There are too many implementation roadblocks to enumerate here, but obstacles include: Resistance to change among bureaucrats, poor infrastructure, corruption, apathy, administrative red tape, a lack of human resources, insufficient funding, supply shortages, natural disasters, bad weather, armed conflicts, and an incalculable set of other factors that implementers will encounter and must address to achieve the goals.

Flashy slogans and marketing campaigns are good at selling an idea, which is an important first step in creating momentum for any public health campaign. But from inception, planners must consider whether the idea is implementable and not just aspirational. They must shun the top-down approach and involve communities from the beginning to inform their planning process instead of imposing a ready-made plan with unrealizable goals upon them.

There is no shame in taking a more realistic and somewhat less ambitious approach to goal-setting to set a baseline and then scale up from there. Far too many policy proposals in the global public health space fail because they devote most of the attention to what should be done without doing the hard work of offering ideas on how it should be done, including by whom and from where the money will come. Predictably, without these critical elements, most proposals get repeatedly rehashed, as we have seen with the various AIDS slogans, which fall far short of the goals.

The world has made tremendous strides in ending AIDS. Millions of people are alive today because of the tireless work of advocates, medical providers, decision-makers, and everyday people who care deeply for the pain and suffering this scourge has exacted upon the world.
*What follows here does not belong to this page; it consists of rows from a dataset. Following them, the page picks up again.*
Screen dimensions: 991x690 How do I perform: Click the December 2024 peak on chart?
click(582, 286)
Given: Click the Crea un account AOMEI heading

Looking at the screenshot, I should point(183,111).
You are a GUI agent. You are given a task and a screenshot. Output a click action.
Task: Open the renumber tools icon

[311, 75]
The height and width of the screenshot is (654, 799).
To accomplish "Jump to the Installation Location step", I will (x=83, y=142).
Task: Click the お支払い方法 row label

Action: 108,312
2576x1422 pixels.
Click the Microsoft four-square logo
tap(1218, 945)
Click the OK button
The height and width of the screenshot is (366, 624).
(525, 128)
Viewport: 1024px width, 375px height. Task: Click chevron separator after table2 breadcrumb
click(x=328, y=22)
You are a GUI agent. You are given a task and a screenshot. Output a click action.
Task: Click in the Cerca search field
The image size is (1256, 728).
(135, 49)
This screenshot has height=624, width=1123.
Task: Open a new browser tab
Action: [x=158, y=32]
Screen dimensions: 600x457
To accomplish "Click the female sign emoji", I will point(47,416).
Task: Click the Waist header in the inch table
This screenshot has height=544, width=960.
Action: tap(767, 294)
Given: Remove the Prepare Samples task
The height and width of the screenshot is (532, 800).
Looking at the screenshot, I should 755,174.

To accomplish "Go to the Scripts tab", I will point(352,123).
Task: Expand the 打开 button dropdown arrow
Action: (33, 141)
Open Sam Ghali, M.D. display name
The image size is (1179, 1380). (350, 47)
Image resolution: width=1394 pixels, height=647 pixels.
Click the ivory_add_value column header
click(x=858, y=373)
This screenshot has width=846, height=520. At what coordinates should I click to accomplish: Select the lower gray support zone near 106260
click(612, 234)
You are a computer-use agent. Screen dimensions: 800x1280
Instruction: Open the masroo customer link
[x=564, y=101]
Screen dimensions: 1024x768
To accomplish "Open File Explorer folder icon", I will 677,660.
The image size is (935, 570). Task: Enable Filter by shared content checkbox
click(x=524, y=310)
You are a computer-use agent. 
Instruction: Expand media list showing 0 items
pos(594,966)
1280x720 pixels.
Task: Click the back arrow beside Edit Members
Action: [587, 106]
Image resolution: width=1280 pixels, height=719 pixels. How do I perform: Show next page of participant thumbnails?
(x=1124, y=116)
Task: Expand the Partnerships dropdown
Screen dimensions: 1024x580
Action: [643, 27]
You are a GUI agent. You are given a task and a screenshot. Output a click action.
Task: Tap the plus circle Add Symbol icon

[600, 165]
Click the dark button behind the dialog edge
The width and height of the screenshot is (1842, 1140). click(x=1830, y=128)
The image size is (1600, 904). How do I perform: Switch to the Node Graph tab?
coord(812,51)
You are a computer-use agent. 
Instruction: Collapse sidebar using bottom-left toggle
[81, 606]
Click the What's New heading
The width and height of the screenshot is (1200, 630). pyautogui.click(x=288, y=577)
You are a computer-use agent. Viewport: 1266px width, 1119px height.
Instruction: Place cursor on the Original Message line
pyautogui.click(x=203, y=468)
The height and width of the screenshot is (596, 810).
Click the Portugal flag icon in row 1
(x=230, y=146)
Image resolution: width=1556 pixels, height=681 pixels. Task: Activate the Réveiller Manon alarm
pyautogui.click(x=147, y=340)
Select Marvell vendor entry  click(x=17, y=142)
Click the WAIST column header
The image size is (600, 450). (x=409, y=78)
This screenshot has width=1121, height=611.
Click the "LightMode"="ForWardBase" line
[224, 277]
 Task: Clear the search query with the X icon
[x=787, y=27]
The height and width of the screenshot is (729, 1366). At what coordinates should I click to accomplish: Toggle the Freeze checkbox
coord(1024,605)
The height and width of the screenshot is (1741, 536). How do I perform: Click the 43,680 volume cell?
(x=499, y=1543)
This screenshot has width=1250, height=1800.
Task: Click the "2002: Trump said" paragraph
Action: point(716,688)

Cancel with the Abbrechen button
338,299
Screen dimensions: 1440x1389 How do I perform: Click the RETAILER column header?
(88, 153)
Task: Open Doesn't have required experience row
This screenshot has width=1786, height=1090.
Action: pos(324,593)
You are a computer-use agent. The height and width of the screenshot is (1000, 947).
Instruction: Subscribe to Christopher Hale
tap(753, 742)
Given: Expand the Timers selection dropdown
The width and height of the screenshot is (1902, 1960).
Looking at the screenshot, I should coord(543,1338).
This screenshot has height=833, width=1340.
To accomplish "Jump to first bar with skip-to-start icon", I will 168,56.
Governments and donors have generously committed billions of dollars to our collective effort to defeat AIDS, making lifesaving treatment more available than ever.

We can be rightfully proud of these accomplishments, but we must remain clear-eyed about how much work remains. We’re here not because of, but despite, a succession of failed catchphrases from the Global North.

At least 10 million people and nearly half of all children living with HIV are not on treatment. Annually, over 1.5 million people are newly infected with HIV, and a staggering 650,000 die of AIDS-related causes.

We cannot wish these tragic statistics away with lofty slogans. We need realistic plans based on accurate data to keep moving forward because AIDS is not over yet.